Before you can seek to totally bounce back, you need to seriously take a hard look at the situation and figure out the real root cause to the problem that got you to this point. Were you to blame? What actions on your part had contributed to the scenario? What could/should you have done differently that could have changed the outcome? Learning from mistakes is what builds a better leader; while passing the blame does not. This is the time to be honest and examine your actions, motives, and passions, and determine what mistakes you made in the disaster, and take action to correct or eliminate them from being made in the future.
Even if you have been released from the position, or even resigned on your own, it is always important to try to make things right. Once you have analyzed the issue and noted what part you were personally responsible for that led to the disaster, you need to apologize. This is not necessarily an attempt to make things right in order to get your job back, this is simply stating that you are aware of your errors made in the situation, and apologize for the reactions it caused in you and others including any damage to the company or its reputation.

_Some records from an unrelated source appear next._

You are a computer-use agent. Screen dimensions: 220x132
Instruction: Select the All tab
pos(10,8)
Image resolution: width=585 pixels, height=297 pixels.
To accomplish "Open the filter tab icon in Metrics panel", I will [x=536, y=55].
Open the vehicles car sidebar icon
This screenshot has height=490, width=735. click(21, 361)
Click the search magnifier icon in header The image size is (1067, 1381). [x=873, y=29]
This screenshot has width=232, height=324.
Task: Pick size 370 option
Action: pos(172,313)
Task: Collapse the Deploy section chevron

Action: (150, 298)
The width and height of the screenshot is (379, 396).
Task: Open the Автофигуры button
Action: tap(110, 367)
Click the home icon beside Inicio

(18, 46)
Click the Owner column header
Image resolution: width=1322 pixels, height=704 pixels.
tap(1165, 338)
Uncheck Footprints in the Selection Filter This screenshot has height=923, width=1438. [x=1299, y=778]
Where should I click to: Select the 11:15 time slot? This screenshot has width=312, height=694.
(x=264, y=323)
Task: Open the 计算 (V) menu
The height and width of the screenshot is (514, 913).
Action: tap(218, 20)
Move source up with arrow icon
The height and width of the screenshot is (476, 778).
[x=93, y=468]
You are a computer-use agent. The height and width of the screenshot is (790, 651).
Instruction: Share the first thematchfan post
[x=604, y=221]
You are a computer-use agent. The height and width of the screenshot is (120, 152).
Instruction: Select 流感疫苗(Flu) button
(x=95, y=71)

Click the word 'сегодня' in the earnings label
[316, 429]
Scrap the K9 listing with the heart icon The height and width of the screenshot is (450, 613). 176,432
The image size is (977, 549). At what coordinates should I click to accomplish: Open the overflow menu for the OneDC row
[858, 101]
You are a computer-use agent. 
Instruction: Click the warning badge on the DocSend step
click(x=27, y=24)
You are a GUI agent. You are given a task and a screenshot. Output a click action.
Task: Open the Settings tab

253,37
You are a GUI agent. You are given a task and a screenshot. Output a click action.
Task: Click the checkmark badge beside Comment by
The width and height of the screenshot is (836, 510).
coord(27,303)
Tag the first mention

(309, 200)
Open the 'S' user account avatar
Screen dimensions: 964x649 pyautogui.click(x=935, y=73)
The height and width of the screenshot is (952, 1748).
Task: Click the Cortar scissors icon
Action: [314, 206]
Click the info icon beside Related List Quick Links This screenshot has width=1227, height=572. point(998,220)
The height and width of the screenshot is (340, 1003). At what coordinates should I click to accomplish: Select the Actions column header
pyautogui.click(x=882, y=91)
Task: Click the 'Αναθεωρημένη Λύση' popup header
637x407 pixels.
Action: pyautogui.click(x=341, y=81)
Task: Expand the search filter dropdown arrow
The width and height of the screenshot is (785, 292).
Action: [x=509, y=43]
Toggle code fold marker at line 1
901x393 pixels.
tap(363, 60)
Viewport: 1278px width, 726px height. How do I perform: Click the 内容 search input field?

The best way to accomplish this is by a verbal apology to the individuals involved, as well as a follow up “for the record” written apology. The ultimate goal in doing this (aside from honestly being sorry and regretful for your actions) is to restore peace between yourself and the parties involved. Leaving a job under bad circumstances is never a good thing, and can come back to bite you later. Restoring things can mean in the future you can still use them as a reference.
During this down time, aside from looking for a new position, you need to stay active. Do not let this get you down and drag you into depression and self-pity. Bounce back, get on your feet, and stay busy to keep the motivation up. Get into a hobby you previously did not have time for, or hit the gym, or spend some time stretching your wings by studying up on career related issues and new skills that can be beneficial for your job search. Go to the local library and get trade books, or take online courses, or begin taking some classes locally that could help to further your career and open new doors.
Recovering from a career disaster can be tough, but you have to commit to taking the steps to do so. Do not let it drag you down, but bounce back, get on your feet, and get motivated to repair the damage done and get back on the fast track.